--- Extracted information ---
○ ○ ○ ○ ○
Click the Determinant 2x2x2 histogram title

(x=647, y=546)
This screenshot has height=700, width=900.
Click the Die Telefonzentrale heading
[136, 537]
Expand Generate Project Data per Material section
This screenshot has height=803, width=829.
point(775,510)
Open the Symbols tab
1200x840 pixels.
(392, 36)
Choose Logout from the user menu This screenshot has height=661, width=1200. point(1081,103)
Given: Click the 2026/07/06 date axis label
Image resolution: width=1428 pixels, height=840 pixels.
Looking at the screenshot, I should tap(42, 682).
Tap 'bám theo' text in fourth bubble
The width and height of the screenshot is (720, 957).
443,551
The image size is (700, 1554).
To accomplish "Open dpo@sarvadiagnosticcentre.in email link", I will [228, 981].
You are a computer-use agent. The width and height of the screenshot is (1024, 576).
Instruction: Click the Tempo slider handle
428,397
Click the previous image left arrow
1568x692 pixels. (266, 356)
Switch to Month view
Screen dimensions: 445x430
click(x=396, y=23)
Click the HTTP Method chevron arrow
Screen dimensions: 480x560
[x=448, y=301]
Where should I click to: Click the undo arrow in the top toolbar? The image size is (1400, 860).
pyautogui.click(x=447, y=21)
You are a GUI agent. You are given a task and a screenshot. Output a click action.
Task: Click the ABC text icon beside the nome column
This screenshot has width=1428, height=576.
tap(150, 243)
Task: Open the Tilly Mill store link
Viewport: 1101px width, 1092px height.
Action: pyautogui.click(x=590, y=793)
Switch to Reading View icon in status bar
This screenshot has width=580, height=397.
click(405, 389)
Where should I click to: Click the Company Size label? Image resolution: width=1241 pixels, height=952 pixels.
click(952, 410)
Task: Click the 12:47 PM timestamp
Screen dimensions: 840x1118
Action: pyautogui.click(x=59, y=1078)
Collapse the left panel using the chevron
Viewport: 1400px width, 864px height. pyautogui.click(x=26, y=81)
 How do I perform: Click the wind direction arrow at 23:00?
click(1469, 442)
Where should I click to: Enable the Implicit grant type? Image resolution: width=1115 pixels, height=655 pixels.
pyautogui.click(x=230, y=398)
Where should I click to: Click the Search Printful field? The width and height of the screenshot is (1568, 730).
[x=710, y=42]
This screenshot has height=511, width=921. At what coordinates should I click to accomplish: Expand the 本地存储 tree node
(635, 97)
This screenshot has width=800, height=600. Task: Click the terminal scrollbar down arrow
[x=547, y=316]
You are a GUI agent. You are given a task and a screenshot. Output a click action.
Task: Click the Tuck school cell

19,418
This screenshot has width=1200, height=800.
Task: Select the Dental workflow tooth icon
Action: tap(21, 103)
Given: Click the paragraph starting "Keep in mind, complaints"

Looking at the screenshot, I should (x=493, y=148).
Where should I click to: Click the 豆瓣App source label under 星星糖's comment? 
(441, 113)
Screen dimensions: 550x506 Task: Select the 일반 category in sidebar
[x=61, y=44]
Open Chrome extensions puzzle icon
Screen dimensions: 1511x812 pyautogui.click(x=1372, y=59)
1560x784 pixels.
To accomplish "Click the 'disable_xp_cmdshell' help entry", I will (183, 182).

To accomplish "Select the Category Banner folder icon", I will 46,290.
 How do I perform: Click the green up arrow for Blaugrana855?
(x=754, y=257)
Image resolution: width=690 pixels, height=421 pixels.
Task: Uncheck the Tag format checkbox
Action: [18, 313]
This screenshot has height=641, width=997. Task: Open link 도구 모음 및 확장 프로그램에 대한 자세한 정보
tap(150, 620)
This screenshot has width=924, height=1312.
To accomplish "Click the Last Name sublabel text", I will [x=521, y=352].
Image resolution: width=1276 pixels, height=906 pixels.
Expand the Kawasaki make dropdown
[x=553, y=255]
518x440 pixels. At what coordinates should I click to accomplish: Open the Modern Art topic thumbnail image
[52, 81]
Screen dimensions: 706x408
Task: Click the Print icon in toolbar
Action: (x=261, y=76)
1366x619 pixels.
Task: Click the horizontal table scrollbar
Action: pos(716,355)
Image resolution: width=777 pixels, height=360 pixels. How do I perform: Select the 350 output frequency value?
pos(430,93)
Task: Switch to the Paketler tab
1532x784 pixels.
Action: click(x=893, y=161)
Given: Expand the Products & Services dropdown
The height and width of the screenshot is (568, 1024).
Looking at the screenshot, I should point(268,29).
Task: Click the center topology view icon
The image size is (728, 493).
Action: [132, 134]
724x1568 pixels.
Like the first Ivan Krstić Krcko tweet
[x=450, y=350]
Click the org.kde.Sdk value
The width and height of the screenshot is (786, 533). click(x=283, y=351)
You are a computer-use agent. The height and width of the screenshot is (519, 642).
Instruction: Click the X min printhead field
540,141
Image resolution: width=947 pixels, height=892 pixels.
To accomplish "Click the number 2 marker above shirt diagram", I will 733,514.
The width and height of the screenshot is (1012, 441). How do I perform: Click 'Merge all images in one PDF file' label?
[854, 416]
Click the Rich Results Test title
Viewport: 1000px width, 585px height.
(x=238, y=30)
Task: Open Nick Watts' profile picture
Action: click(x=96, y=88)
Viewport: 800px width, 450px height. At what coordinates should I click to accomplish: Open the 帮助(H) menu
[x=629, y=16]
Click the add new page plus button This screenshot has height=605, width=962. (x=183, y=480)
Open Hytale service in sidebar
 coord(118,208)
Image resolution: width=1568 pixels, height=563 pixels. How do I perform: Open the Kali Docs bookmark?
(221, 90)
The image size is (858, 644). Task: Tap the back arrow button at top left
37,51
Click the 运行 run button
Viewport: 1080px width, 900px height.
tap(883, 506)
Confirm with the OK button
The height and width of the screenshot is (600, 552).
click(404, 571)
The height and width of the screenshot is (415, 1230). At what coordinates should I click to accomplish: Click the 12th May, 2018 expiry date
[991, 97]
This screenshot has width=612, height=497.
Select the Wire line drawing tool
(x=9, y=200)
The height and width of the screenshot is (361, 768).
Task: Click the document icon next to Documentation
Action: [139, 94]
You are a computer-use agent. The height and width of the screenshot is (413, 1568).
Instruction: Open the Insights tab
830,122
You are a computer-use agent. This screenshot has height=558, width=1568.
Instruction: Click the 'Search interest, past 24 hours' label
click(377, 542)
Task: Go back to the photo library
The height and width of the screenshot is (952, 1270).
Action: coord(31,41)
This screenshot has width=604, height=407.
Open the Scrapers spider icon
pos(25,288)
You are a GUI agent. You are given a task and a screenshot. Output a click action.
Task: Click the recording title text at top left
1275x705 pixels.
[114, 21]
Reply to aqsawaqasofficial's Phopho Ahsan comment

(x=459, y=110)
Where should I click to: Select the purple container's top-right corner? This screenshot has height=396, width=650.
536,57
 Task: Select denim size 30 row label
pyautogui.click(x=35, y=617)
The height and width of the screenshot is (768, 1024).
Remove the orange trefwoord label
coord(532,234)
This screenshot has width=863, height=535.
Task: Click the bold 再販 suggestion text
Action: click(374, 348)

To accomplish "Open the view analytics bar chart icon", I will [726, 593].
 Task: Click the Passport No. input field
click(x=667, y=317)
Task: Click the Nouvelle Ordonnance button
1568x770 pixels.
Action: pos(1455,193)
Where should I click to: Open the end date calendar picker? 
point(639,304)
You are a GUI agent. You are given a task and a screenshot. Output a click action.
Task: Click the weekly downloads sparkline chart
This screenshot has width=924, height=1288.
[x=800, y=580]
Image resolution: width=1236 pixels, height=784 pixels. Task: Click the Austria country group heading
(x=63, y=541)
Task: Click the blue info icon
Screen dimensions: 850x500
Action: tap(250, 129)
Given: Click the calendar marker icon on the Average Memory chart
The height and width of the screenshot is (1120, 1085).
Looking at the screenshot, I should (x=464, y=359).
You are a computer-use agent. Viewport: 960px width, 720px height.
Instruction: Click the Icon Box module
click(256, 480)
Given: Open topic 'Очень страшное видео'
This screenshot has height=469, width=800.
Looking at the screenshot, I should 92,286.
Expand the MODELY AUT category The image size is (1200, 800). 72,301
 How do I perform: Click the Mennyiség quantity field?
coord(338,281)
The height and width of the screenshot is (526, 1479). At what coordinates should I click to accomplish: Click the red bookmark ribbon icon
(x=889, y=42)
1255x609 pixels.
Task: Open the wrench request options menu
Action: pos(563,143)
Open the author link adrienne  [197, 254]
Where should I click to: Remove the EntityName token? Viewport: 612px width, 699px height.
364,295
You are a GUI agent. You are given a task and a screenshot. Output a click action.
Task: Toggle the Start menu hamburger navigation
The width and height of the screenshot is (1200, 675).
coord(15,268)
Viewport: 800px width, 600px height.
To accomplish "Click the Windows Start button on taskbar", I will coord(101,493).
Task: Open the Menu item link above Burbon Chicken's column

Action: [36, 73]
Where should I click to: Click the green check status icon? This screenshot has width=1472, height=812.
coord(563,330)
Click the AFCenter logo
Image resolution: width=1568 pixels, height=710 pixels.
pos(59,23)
○ ○ ○ ○ ○
--- Problem requirements ---
Report each line of the listing above that uses the word "Switch".

--- Response for this exercise ---
Switch to Month view
Switch to Reading View icon in status bar
Task: Switch to the Paketler tab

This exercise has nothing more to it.